Positive Proof (from Scripture)
The Bible clearly confirms this doctrine of the souls of brute animals in the following passages of the book of Genesis.
1. Genesis 1:20, where God says: "Let the waters bring forth the creeping creature having a soul" (in the Hebrew text, nephesh; in the Greek Septuagint, which was the Greek version of the Old Testament that is quoted by the Apostles and Evangelists in the New Testament, psychon zoson; and in the Latin Vulgate, the official version of the Church, animae viventis).
2. The same language is used again in Gen. 1:24: "And God said: let the earth bring forth the living soul in its kind, cattle, and creeping things, creeping things, and beasts of the earth, according to their kinds. And it was so done."
3. The same term is used again in Gen. 2:7 with respect to man: "And the Lord God formed man of the slime of the earth: and breathed into his face the breath of life, and man became a soul."
Conclusion, in these passages, the word nephesh (psyche zosa, anima vivens) means "soul", which makes it clear that animals have soul. This is true despite the fact that some English translations render the term differently: some as "living thing," some as "living creature," some as "moving creature," some as "living being", and some as "living soul" (and many of them are not consistent in that they render the same term differently in different passages). In any case, the Church Fathers and the Scholastics doctors read the Greek and Latin texts (which clearly said "living soul" in those languages) so they could not but accept what they read in the Bible.
2 comments:
Another proof is the all atoms (matter) in our body doesn't stay in the same place, they are constantly moving, so there most be somethig that units all together and that is the soul.
If I'm wrong plece let me know, but STA wrote that there are two kinds of souls: one vegetative, common to every live form and an intelectual or rational soul exclusive for humans. So we have both the vegatative that will end when we die and the intellectual that is going to transcend dead.
Your proof is interesting, though I'm not convinced by it. I'll have to ponder that.
St.
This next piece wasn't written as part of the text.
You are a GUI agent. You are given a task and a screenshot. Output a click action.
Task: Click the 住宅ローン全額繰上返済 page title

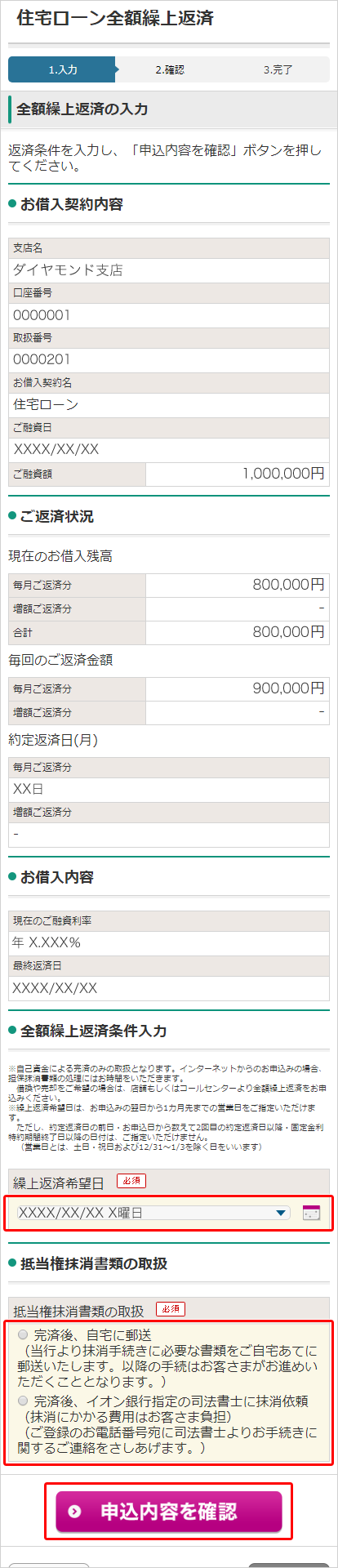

Thomas, like Aristotle, actually taught there there were three kinds of souls: vegetative or nutritive souls, sensitive or animal souls, and rational souls. The sensitive soul includes all the perfections and powers of the vegetative soul, plus sense powers; and the rational soul includes all the perfections and powers of the sensitive soul, plus the rational powers.
Aquinas thus taught that humans have rational souls ONLY, and that this rational souls contained all the powers of vegetative and sense souls. He explicitly denied and refuted the view that we have all three kinds of souls.
Cf. ST I.76.3c:
"We must therefore conclude that in man the sensitive soul, the intellectual soul, and the nutritive soul are numerically one soul. This can easily be explained, if we consider the differences of species and forms. For we observe that the species and forms of things differ from one another, as the perfect and imperfect; as in the order of things, the animate are more perfect than the inanimate, and animals more perfect than plants, and man than brute animals; and in each of these genera there are various degrees. For this reason Aristotle, Metaph. viii (Did. vii, 3), compares the species of things to numbers, which differ in species by the addition or subtraction of unity. And (De Anima ii, 3) he compares the various souls to the species of figures, one of which contains another; as a pentagon contains and exceeds a tetragon. Thus the intellectual soul contains virtually whatever belongs to the sensitive soul of brute animals, and to the nutritive souls of plants. Therefore, as a surface which is of a pentagonal shape, is not tetragonal by one shape, and pentagonal by another--since a tetragonal shape would be superfluous as contained in the pentagonal--so neither is Socrates a man by one soul, and animal by another; but by one and the same soul he is both animal and man."